Lab Review: Building virtual machines on real SANs

Posted on May 04, 2007

RssImageAltText

Multiple Linux virtual machines provide an easy way to raise the utilization rate of 4Gbps Fibre Channel HBAs.

By Jack Fegreus

—As IT resources continue to expand, the rate of utilization of these resources has remained alarmingly low. Some assessments put IT resource utilization in a range of only 10% to 20%. As a result, IT is focusing attention on the issue of resource virtualization.

Through resource virtualization, IT can isolate and manage logical devices that are not constrained by physical configuration or location. Logical devices can be created through either a process of aggregation—the essence of a SAN—or deconstruction—as in server virtualization. Free from physical constraints, logical resources are more easily managed and can be leveraged to their full logical capabilities to provide greater benefits than the original physical configurations.

Those easy-to-manage logical devices also contribute to increasing the utilization of physical resources. SAN virtualization aggregates all storage resources into centralized pools that are accessible to all systems. And server virtualization enables a single server to appear as a group of independent systems that are logically isolated from one another.

That independence and isolation make it possible to run a workload that can meet well-defined service level agreements (SLAs) within a logical machine, without regard to other virtual machines running on the same system. The key to deriving maximum benefits from that environment is the availability of sufficient bandwidth to handle the processor and I/O workloads of multiple virtual machines.

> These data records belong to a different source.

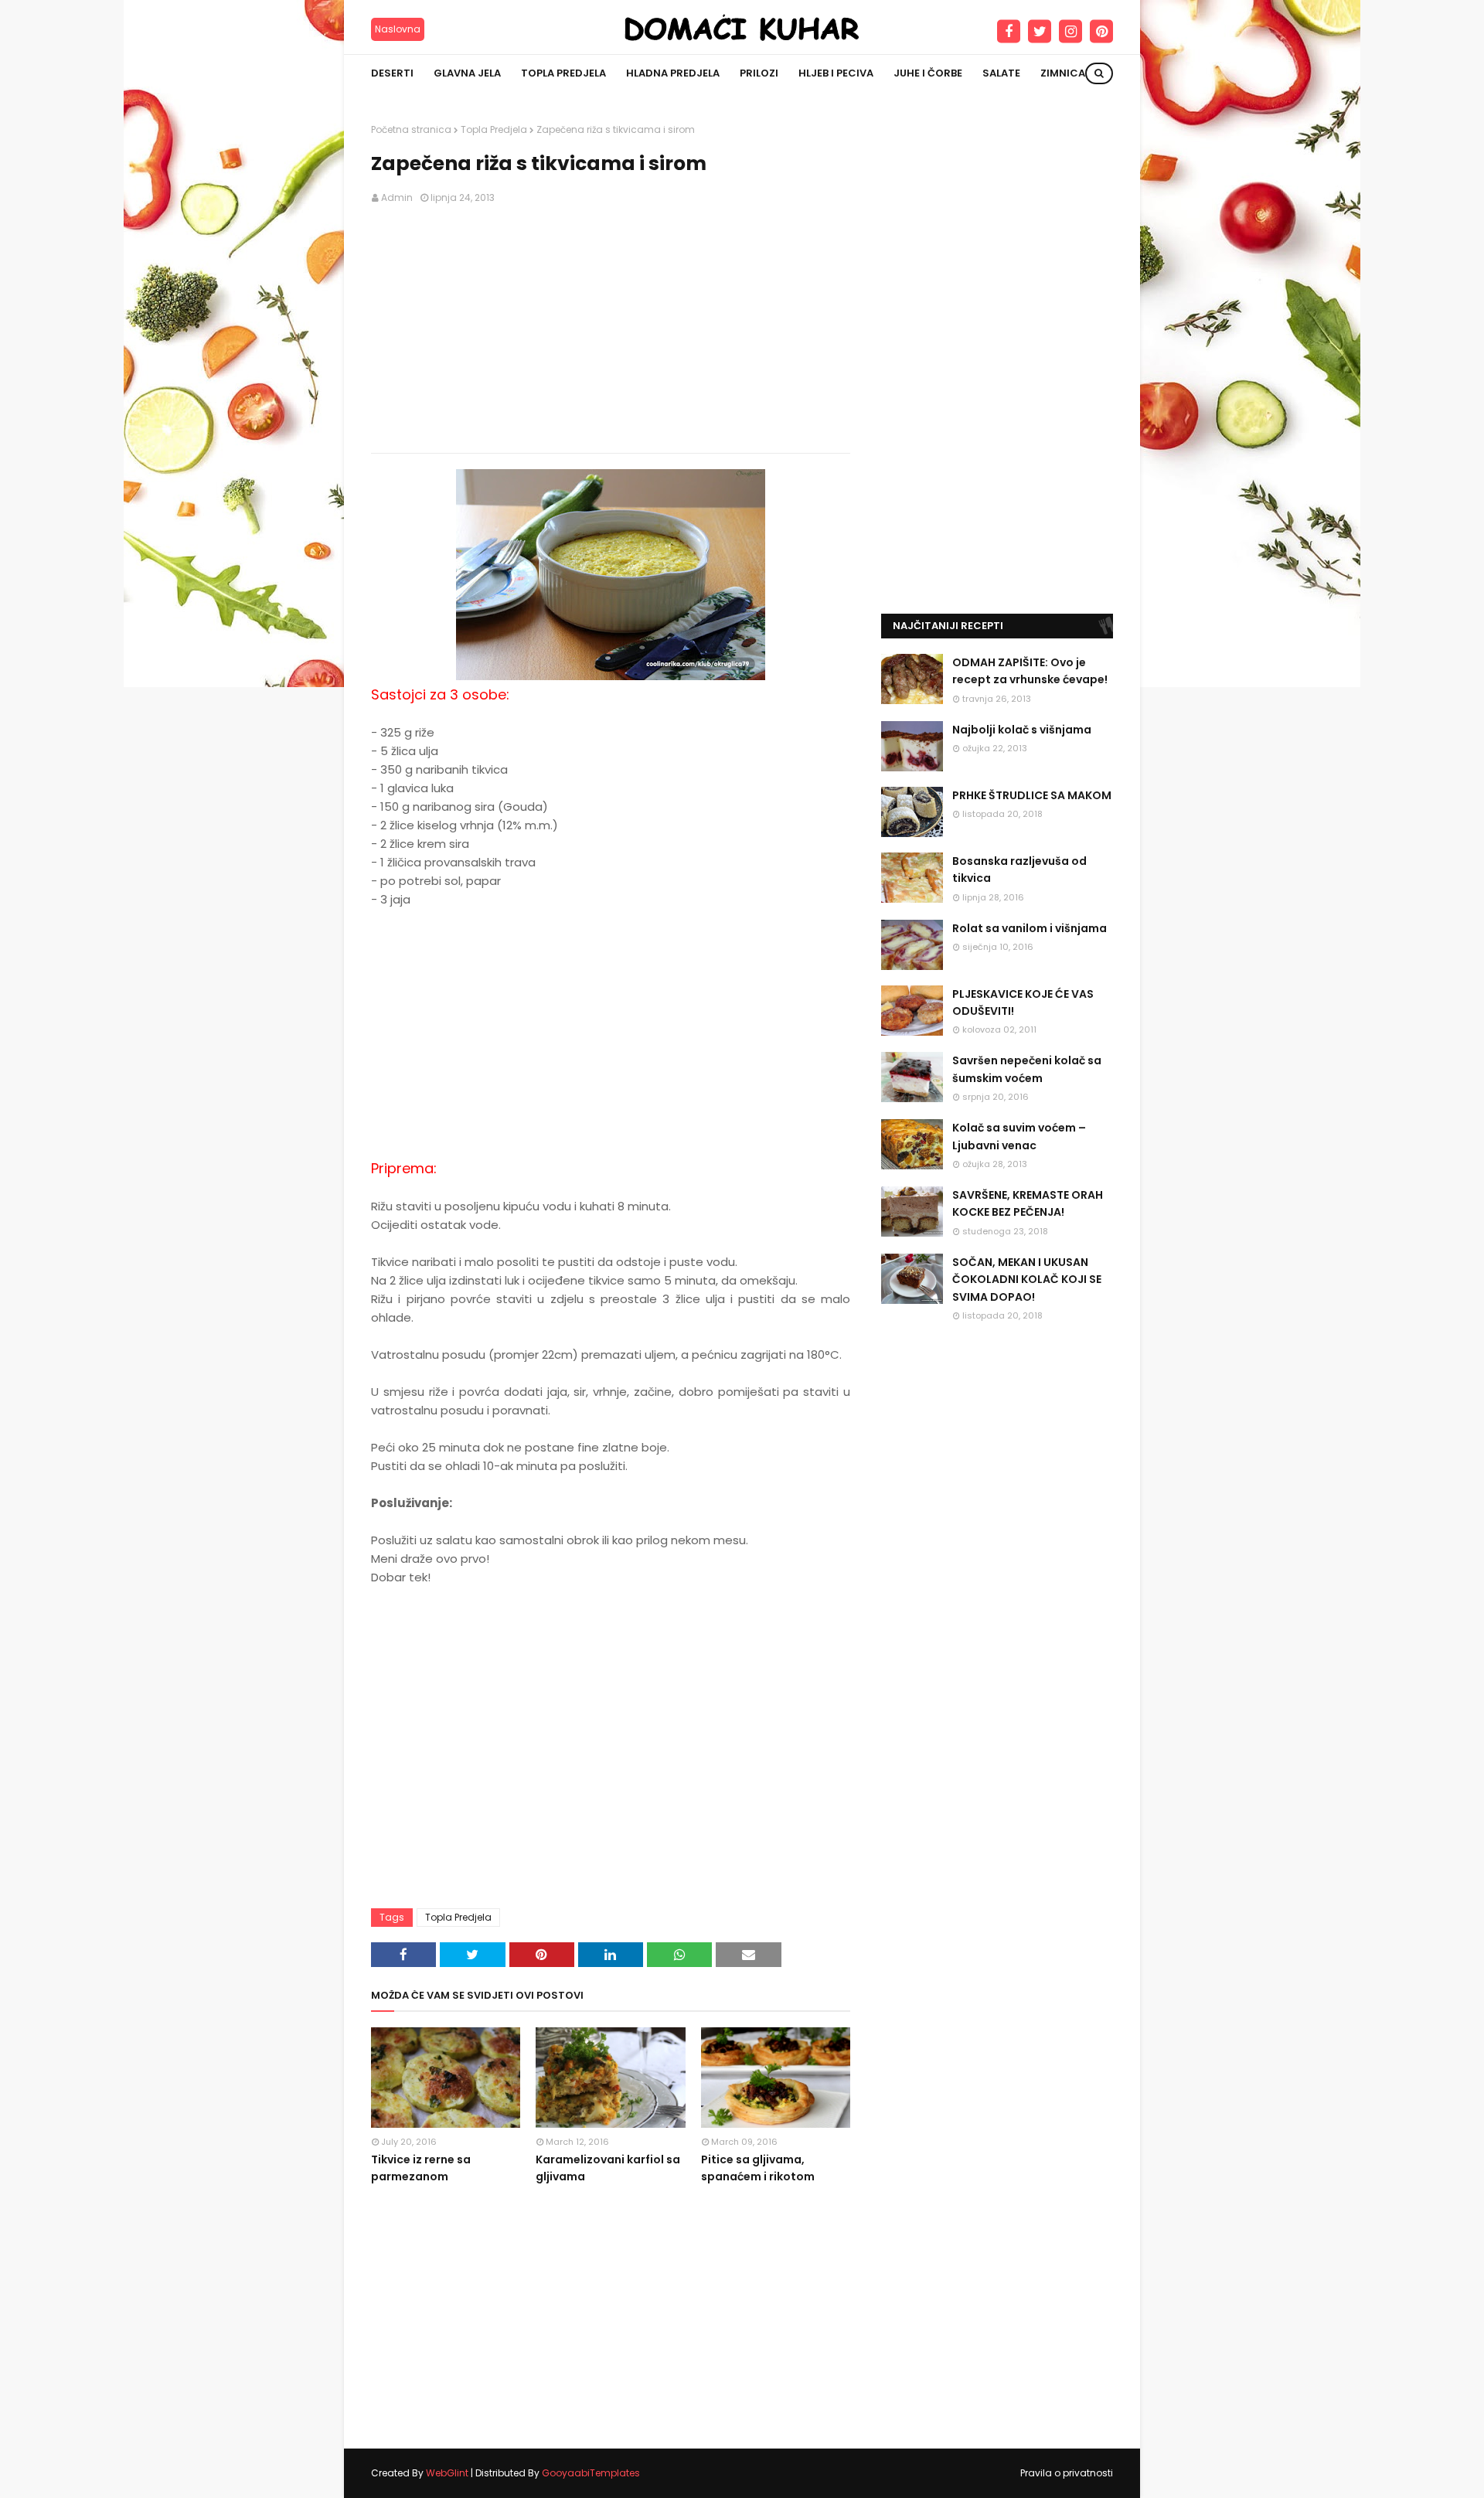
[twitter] (1039, 31)
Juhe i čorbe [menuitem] (927, 73)
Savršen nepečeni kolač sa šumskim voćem (1026, 1069)
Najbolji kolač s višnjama (1021, 729)
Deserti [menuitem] (392, 73)
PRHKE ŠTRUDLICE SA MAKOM (1031, 795)
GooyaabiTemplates (591, 2472)
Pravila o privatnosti (1066, 2472)
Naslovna (397, 29)
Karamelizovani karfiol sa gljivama (608, 2168)
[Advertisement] (610, 329)
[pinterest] (1101, 31)
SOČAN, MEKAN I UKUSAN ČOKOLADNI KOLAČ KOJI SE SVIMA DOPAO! (1026, 1279)
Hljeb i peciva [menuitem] (835, 73)
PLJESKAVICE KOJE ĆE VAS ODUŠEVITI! (1023, 1002)
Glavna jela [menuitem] (467, 73)
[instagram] (1070, 31)
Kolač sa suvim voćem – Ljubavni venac (1019, 1136)
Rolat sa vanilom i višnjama (1029, 928)
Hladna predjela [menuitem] (673, 73)
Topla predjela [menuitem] (563, 73)
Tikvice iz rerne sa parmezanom (421, 2168)
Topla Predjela (494, 129)
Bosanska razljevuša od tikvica (1019, 869)
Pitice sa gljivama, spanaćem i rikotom (758, 2168)
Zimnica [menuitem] (1062, 73)
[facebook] (1008, 31)
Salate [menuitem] (1001, 73)
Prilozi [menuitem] (759, 73)
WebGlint (447, 2472)
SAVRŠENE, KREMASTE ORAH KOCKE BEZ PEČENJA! (1027, 1203)
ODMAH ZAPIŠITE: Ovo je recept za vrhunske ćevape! (1030, 671)
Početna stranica (411, 129)
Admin (397, 197)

The ability to run multiple virtual machines on a server provides the mechanism for significantly higher resource utilization. Through virtualization, resource utilization can rise to as high as 80%. As a result, the performance and efficiency of server resources is extremely important, especially for I/O devices. Without a scalable hot bus adapter (HBA) architecture that addresses a spectrum of issues— including reliability, availability, scalability, performance, and backward compatibility—the full benefits of virtualization cannot be realized.

That makes the choice of HBA architecture critical to providing storage administrators with the freedom to align costs with performance based on business metrics. For that reason, openBench Labs will be examining multiple SAN fabrics for Fibre Channel and iSCSI in a variety of virtualization environments, including Xen and VMware.

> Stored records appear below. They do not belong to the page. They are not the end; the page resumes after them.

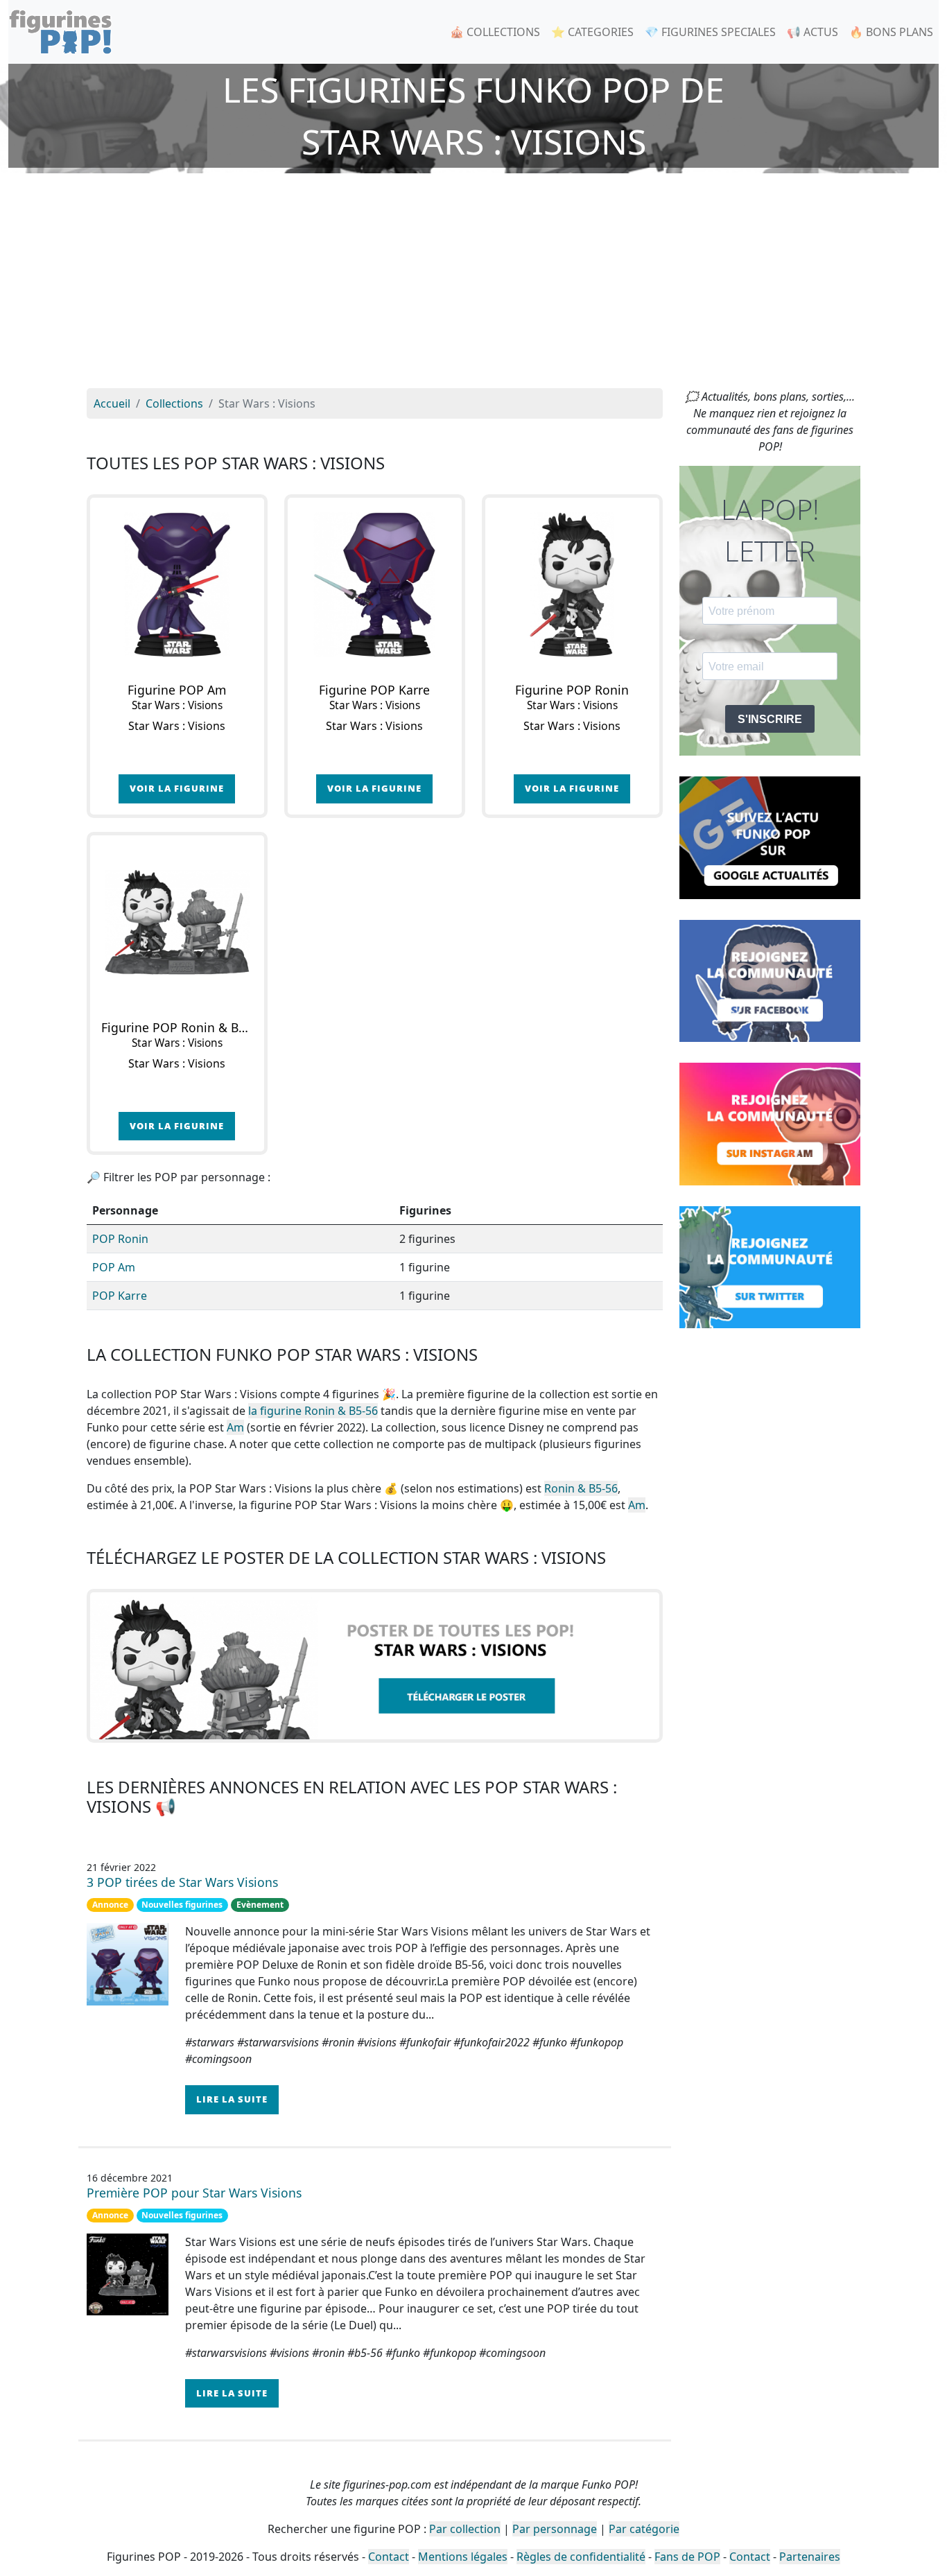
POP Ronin (120, 1238)
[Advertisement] (473, 284)
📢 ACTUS (812, 32)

For this lab review, we examined QLogic's SANblade QLE2462 HBA for PCIe in a Xen Hypervisor virtualization environment with SuSE Linux Enterprise Server (SLES) 10. We were primarily interested in the HBAs' ability to scale along all I/O dimensions.

To test the HBA's ability to deliver maximum levels of full-duplex I/O across multiple Fibre Channel ports, we used Texas Memory Systems' RamSan-400 solid-state disk (SSD). With no mechanical parts, an SSD has no rotational or seek latency to slow throughput, so all I/O occurs at direct memory access (DMA) speed. No latency also means no differences will occur when accessing data randomly or sequentially, which maximizes I/O throughput and simplifies I/O modeling. Nonetheless, we had to target three logical drives across separate 4Gbps Fibre Channel ports on the RamSan-400 and run three simultaneous instances of our I/O benchmark to saturate the QLE2462 HBA, which was installed in an Appro XtremeServer.

We managed our SAN fabric from a 4Gbps QLogic Fibre Channel SAN switch. We monitored I/O throughput at the switch's ports connected to the HBA. From the port perspective, bytes transmitted correspond to bytes requested by a server read command, and bytes received correspond to bytes sent by a write command.

Paravirtualization

Earlier tests performed with Windows 2003 Server demonstrated that the QLE2462 is capable of simultaneously supporting read-and-write throughput at 400MBps. While few single workloads will generate that level of throughput, 10 simultaneous virtual workloads could begin pushing those limits. Xen's design goal calls for supporting upwards of 100 virtual machines on a single server, and to do that Xen implements a technology dubbed paravirtualization.

Through paravirtualization, Xen replaces hard-to-virtualize processor instructions with procedure calls to the hypervisor to provide equivalent functionality. As a result, Xen presents a virtual machine abstraction that is similar, but not identical, to the underlying hardware. Guest operating systems run a special Xen Linux microkernel with Xen-aware device drivers, which are all part of the SLES 10 package.

To provide hardware support for paravirtualization, both Intel and AMD have introduced processor lines that directly support a guest operating system in a paravirtualization environment without requiring that the guest OS have a modified kernel. The Appro XtremeServer that we used in testing was configured with two dual-core AMD Opteron 2220SE processors, which feature virtualization.

We used the openBench Labs oblDisk benchmark to generate I/O streams, which were equally divided between reads and writes, to set the baseline performance for the QLE2462 on SLES 10. Each stream was directed at a RamSan virtual disk, which was independently connected to a 4Gbps port on the Fibre Channel switch. It took three simultaneous oblDisk processes to saturate the QLE2462 HBA. Throughput for both reads and writes converged at 397MBps, which pegged total I/O at 794MBps.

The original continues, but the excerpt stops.